------ ИСХОДНЫЙ ТЕКСТ ------
Чтение онлайн

ЖАНРЫ

Россия. Путь к Просвещению. Том 2
Шрифт:

Хотя «Наказ», безусловно, не был оригинальным произведением политической философии, сама его зависимость от Монтескьё и Беккариа помещала его в разряд политических произведений, принадлежащих к умеренному направлению Просвещения. К этому направлению относились и защита Екатериной монархии, и обоснование социальной иерархии, и поддержка торговли, а также ее противостояние религиозной нетерпимости. Неудивительно, что Вольтер, прочитав «Наказ», воскликнул: «Ликург и Солон, верно, утвердили бы Ваше сочинение своеручным подписанием, но, может быть, сами не в состоянии были бы написать подобного. Ясность, определенность, справедливость, твердость и человечность суть качества оного» [Stroev 2006: 76, 78]. Взгляды Екатерины на свободу, однако, составляли набор двусмысленностей. Склонность к пониманию свободы как возможности делать то, что должно, по принуждению государства и в рамках законов характеризовала ее как дирижиста в ряду властных европейских монархов, преобладавших в XVIII веке. Однако она допускала свободу действий в вопросах, не относящихся к закону, и тем самым – существование ограниченной частной сферы. Она также была готова мириться с существованием

неправославных религиозных общин, по крайней мере временно, и исключить, хотя бы в принципе, применение пыток в качестве инструмента следствия. Это были шаги к мирному религиозному плюрализму и к неприемлемости телесных наказаний, которые были свойственны европейской мысли середины XVIII века.
------
:: ЗАДАЧИ ДЛЯ РЕШЕНИЯ ::
• a. Перепишите без изменений фрагмент текста о «Наказе» Екатерины, который начинается словами «неправославных религиозных общин, по» и заканчивается словами «середины XVIII века.».
• b. Перечислите все качества, которые Вольтер, согласно тексту о «Наказе» Екатерины, находит в этом сочинении.
Приведенные далее строки с текстом о «Наказе» Екатерины никак не связаны.
------ ВЫБРАННЫЕ СТРОКИ ------
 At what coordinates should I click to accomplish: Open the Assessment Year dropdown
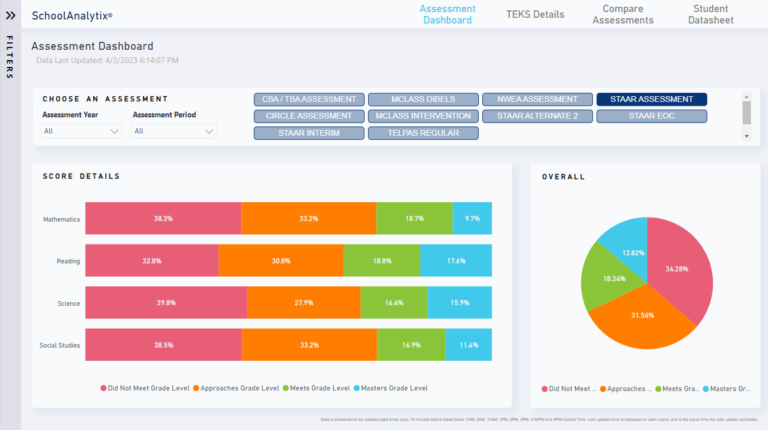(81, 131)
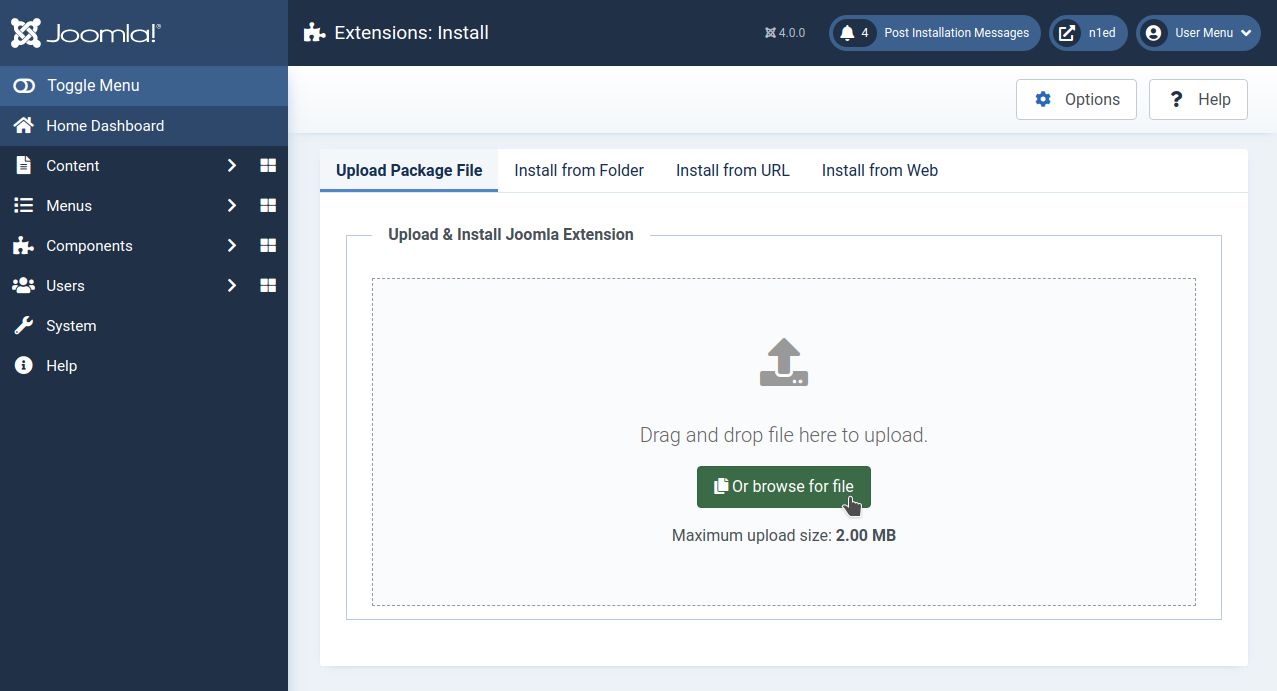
------
------ ВЫБРАННЫЕ СТРОКИ ------
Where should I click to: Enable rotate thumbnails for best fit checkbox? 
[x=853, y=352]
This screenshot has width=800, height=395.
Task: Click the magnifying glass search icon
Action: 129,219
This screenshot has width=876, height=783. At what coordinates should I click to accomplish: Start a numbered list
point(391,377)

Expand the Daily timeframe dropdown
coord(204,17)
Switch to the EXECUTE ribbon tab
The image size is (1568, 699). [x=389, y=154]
------
------ ВЫБРАННЫЕ СТРОКИ ------
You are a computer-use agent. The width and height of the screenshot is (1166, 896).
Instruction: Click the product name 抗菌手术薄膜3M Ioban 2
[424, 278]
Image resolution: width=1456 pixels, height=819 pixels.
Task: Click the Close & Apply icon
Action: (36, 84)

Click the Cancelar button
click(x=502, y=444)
------
:: ОТВЕТЫ ПО ПОРЯДКУ ::
• a.
неправославных религиозных общин, по крайней мере временно, и исключить, хотя бы в принципе, применение пыток в качестве инструмента следствия. Это были шаги к мирному религиозному плюрализму и к неприемлемости телесных наказаний, которые были свойственны европейской мысли середины XVIII века.

• b. Ясность, определенность, справедливость, твердость, человечность.